@bytemaster seems like you have poor parallelized code, on 24 core machine it gives only ~50-70% load =\
You have lower latencies. There is some overhead associated with synchronizing threads and when you divide the 2^26 search space into 24 threads, you amplify the amount of time spent in single threaded code. Try running 3 instances at 8 cores.
By the way, if you have studied my fc library, you will know that my code is entirely lock-free and very well paralyzed. It looks like I will have to do higher-level division to simulate 3 processes in one. I just don't have a 24 or 32 core machine to try it on
fc is boost based lib, better parallelization may be occured using omp for example. I have also 48 and 64 core machines. So i can test on it.

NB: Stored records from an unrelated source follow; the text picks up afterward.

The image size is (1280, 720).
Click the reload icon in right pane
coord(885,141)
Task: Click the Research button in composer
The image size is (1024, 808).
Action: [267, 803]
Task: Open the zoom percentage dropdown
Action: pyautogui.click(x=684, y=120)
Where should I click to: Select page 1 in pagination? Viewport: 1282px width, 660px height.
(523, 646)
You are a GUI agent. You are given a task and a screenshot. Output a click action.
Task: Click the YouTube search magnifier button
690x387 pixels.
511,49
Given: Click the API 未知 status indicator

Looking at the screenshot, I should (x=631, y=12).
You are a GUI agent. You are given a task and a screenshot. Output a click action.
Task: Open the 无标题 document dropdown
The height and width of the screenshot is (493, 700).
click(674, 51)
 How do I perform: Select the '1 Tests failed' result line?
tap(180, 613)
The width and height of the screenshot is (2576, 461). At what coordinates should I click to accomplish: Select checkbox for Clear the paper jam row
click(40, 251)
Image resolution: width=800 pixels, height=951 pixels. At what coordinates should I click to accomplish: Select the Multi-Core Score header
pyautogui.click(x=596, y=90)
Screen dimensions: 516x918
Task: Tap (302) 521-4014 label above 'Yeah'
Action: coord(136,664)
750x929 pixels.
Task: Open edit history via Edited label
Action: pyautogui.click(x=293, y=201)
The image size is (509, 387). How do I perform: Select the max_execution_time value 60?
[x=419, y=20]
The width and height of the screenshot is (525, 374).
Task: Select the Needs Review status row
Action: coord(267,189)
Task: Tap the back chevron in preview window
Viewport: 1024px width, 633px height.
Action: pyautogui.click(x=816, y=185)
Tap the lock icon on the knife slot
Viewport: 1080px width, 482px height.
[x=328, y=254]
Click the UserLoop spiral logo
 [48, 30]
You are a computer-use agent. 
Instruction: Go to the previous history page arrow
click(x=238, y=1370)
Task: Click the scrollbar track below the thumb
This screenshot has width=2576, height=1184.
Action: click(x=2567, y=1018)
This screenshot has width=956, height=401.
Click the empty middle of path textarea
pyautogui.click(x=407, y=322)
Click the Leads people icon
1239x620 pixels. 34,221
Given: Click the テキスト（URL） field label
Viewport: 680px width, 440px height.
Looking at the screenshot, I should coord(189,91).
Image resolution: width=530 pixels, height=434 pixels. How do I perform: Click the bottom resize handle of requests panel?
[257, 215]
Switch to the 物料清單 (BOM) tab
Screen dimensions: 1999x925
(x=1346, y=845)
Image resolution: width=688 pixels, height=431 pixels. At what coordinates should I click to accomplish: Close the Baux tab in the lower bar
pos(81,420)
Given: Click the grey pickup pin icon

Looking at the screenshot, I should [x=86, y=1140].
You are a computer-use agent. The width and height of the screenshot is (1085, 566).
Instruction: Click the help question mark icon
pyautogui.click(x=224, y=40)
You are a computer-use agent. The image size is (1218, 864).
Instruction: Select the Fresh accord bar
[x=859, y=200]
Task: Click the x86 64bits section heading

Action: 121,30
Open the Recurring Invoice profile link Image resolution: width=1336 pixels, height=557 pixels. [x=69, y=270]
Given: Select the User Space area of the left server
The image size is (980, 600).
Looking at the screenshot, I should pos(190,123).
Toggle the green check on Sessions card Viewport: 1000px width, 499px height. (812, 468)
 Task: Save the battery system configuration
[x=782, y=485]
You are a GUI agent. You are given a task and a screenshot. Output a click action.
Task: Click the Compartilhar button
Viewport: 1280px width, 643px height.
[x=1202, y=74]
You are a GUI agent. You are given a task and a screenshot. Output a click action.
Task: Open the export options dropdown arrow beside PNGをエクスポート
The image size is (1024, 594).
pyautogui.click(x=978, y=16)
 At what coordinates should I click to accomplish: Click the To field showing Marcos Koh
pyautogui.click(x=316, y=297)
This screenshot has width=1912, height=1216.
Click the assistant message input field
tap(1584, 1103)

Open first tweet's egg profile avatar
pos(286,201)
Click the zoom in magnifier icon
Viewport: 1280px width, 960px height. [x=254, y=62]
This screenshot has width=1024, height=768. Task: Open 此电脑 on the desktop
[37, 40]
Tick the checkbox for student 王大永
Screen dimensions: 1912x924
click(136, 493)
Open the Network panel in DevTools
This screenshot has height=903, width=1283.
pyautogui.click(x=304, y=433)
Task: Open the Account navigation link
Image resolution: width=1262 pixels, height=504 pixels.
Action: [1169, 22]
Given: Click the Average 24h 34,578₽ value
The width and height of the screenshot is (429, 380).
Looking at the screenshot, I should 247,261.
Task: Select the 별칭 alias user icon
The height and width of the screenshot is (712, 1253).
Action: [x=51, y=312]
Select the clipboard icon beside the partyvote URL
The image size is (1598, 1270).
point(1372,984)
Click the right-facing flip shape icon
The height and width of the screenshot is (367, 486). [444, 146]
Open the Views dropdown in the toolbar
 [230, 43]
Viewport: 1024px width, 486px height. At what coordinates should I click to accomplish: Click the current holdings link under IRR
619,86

PS why you dont release miner code?
I started a bounty for people to create faster algorithms, my closed source code is proof it can be done. ypool seems to have one that is faster. When an alternative implementation comes out that is equal to mine I will release the code. It is my way of encouraging more eyes to focus on optimizing the proof of work. Taunting the savvy, smart, developers to come claim the bounty with an objective measure... "better than my miner for one week".
As long as I keep my miner closed then open source developers can freely publish their better algorithms and they will not have incentive to keep it closed.
I don't want anyone else to have a closet, unpublished algorithm that is better than the open source ones available. If ypool is really 5x the stock client, then I may have some work to do
Their code is open source by the way.